Benarkah sulit untuk memahami keiinginan bayi? Ternyata tidak juga,kok. Asalkan orang tua mau belajar.
Yang namanya ibu pasti sering kelabakan kalau bayinya menangis. Kalau cepat ketahuan apa penyebabnya, sih, kita bisa langsung menghela nafas lega. Masalahnya kalau bayi menangis terus. Sudah diapa-apakan tetap saja menangis. Digendong salah, diajak main salah, dikasih susu, eh, malah tambah keras tangisannya. Nah, yang begini ini, kan, bikin stres.
Sebenarnya, kita bisa, kok, memahami keinginan bayi. Asalkan kita mau belajar. Seperti dikatakan Dra. Winarini Wilman. D. Mansoer. M.Ed.St.Ph.D(C), hubungan antara orang tua dan bayi adalah melalui proses belajar. "Orang tua harus memperhatikan bagaimana cara si bayi mengkomunikasikan kebutuhannya dan kemudian meresponnya," ujar psikolog yang akrab disapa Wina ini.

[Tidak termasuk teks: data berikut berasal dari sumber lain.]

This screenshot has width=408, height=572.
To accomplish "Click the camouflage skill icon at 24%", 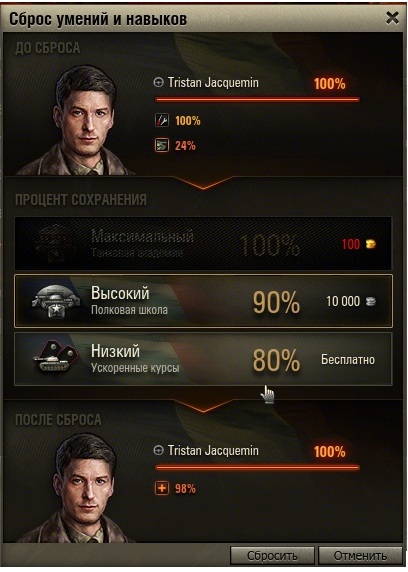I will 162,146.
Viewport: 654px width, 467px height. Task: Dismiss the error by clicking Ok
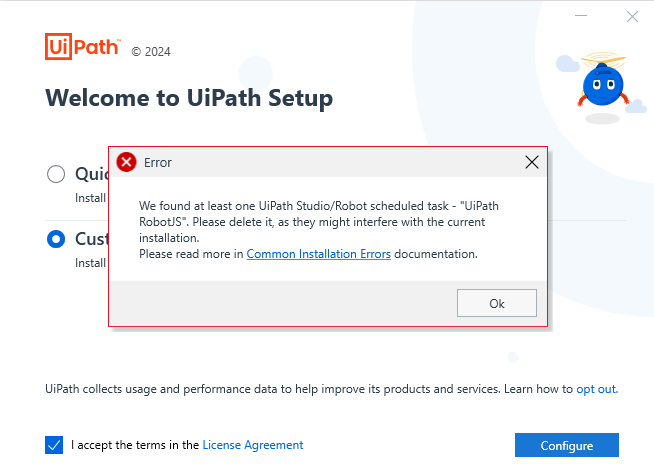click(x=496, y=303)
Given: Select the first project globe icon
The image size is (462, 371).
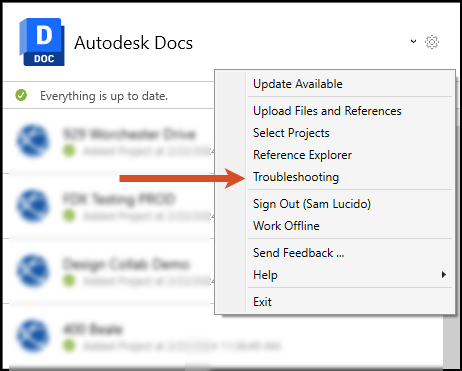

Yang namanya belajar, tentunya kita tidak selalu benar. Jadi, respon yang kita berikan kepada si bayi bisa saja keliru karena kita keliru menafsirkan yang ia inginkan. Sehingga kita harus memberikan respon yang lain sampai akhirnya ditemukan respon yang tepat. Dengan kata lain, kita perlu melakukan trial and error untuk bisa memahami keinginan si bayi.
BENTUK KOMUNIKASI
Sebagai patokan, ada beberapa hal yang bisa dipelajari oleh para ibu. Yang pertama ialah cara si bayi mengkomunikasikan kebutuhan atau keinginan maupun perasaannya. Ada 4 bentuk komunikasi pada bayi yaitu menangis, berceloteh, isyarat dan ungkapan emosi.
1. Menangis.
Merujuk pada penelitian, menangis diketahui merupakan cara awal bayi berkomunikasi. Tangisan terbagi dalam 4 jenis, yaitu, tangisan lapar, marah, sakit dan frustrasi. Bayi yang lapar kemungkinan tangisannya teratur atau berirama, tak terlalu keras dan tak meledak-ledak. Berbeda dengan bayi marah, biasanya tangisannya ritmik disertai lengkingan dan meledak-ledak. Tapi kalau tangisan bayi tiba-tiba melengking tanpa ada permulaannya, ini bisa menandakan si bayi merasa kesakitan karena tersengat sesuatu, misalnya. Sedangkan tangisan bayi yang frustrasi adalah berirama tinggi berapa kali, kemudian berhenti, lalu mulai lagi.
2. Berceloteh.
Setelah bayi agak besar, katakanlah 2 atau 3 bulan, dari mulutnya sudah bisa didengar celotehnya. Bentuk celotehnya akan meningkat terus sesuai dengan peningkatan usianya. Usia enam bulan, misalnya, bayi biasanya sudah bisa menggabungkan sebuah huruf hidup tertentu dengan huruf mati seperti "ma-ma", "pa-pa" atau "da-da". "Tapi celoteh bayi ini belum begitu ada maknanya," ujar Wina. Inti dari celotehnya ialah ia ingin mengajak berkomunikasi orang tuanya atau orang-orang yang ada di sekitarnya. Tentunya ia pun ingin mendapatkan respon atas celotehnya tersebut.
3. Isyarat.
Bayi melakukan gerakan-gerakan tertentu untuk menunjukkan apa yang ia inginkan dan tidak. Misalnya, mengulurkan tangan, berarti ia ingin digendong. Bila ia melepaskan mulutnya dari puting susu atau membuang wajah dari puting, berarti ia sudah kenyang.
4. Ungkapan Emosi.
Sejak lahir bayi sudah bisa tersenyum. "Tapi senyum yang tampak pada bayi baru lahir bukanlah senyuman sosial atau bukan senyuman yang disebabkan ada sesuatu dari luar, melainkan lebih berkaitan dengan sistem syarafnya yang belum baik," terang Wina.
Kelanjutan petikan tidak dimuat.